Face to face
Jay Wilson’s “Weaver,” combines his hand-woven tapestries and an image he drew of himself.
Fri
Sep
11
From the first imprinting of infancy to the constancy of long-term intimacy, interacting with someone (even oneself) face-to-face remains one of the most immediate and complex acts of human communication.
Portraits–those works of art that mediate the face-to-face relationship–create a meeting space that we can revisit again and again, a space of literal representation with emotional and psychological overtones. The compelling nature of portraiture has been the focus of the triennial Schaefer Portrait Challenge, begun on Maui in 2003 and now, in its third cycle, shown on Oahu for the first time.
Initially, the exhibition adhered to rather conservative standards, limited in media and requiring that the subject of the portrait be a “person of distinction”–known and noteworthy in the Islands.

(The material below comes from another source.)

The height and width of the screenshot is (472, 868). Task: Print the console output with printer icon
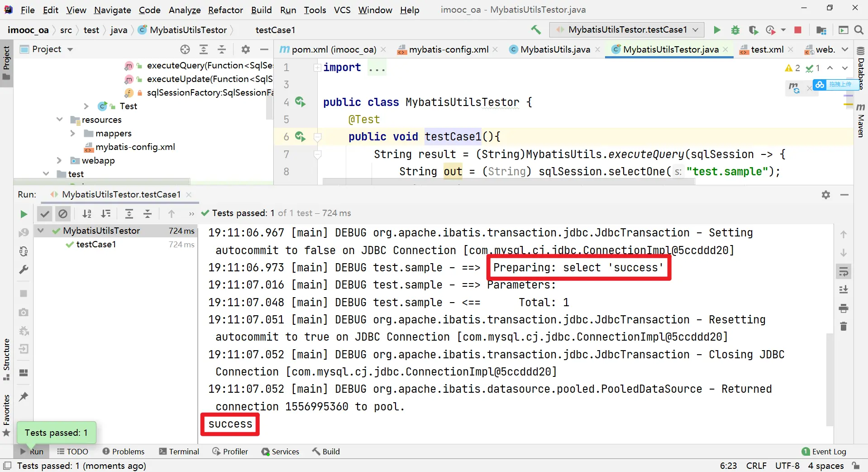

Now media range from traditional oil painting to drawing, mixed media and sculpture and, perhaps most importantly, the requirements placed on choice of subjects have been lifted. The exhibition, now more egalitarian in nature, holds a collective mirror up to our diverse island community and serves as a reminder that there is something worth noting and depicting in each life, any life, even as we come to know the various roles each person plays–child, parent, spouse, lover, teacher, farmer, artist, scholar, visionary, veteran.
One benefit of the new format is the greater number of artists’ self-portraits–always a compelling subcategory of portraiture–that are among the most interesting works on view. Beyond the simple convenience of always having a model ready at hand, artists may do some soul-searching or a reality check in the process of creating a persona with which to face the world. Jay Wilson’s “Weaver,” (pictured at right) is a mixed-media work combining drawing, photography and digital imagery. It sets a clean and elegant line drawing into the context of the geometric patterning of the tapestries for which the artist is known. Howard Lapp’s “Studies for the Schaefer” (three oil studies in color for a large portrait in gray) reveal the artist’s ability to read both surface and structure of the face and head, and translate them into hard-edged sections that hint at Lapp’s interest in woodblock printmaking. Rich Hevner’s “Marriage on Paper, Looking for a Sonnet”–a large mixed-media drawing on paper that won the substantial Juror’s Prize–is a double portrait (artist and wife/muse) that filters the lens of likeness through the artist’s very distinctive drawing style.
Also of note are a number of works that seem liberated by the more inclusive guidelines for media, from Karen Mortensen’s full-length study constructed of painted screening, through which can be seen a second face, to Bob Getzen’s wood inlay study of Rick Rutiz, a fellow woodworker.
The use of specific materials to reinforce facets of identity is also evident in works as diverse as Charlie Lyon’s “Timing” (a full-length study of master surfboard shaper Bob “Ole” Olson, painted on a surfboard) and fiber artist Madeleine Soder’s work, in which she has burned tiny holes in silk organza that coalesce into a self-portrait.
This is not to say that portraits created along more classic guidelines don’t hold their own. What is interesting in many of these works is the choice made by the artist about how to frame his or her subject. Norm Graffam’s oil study of “Elaine” isolates the figure in a minimal but luminous space, focusing our attention both on her deeply-shadowed face and on the tautness of her pose. On the other hand, Mike Carroll’s study of Lanai resident Alberta De Jetley places her in the lush setting of her farm, red T-shirt and red earth vibrating against the greens of her camouflage pants and the foliage of her crops. From Kauai to Hawaii, this is who we are.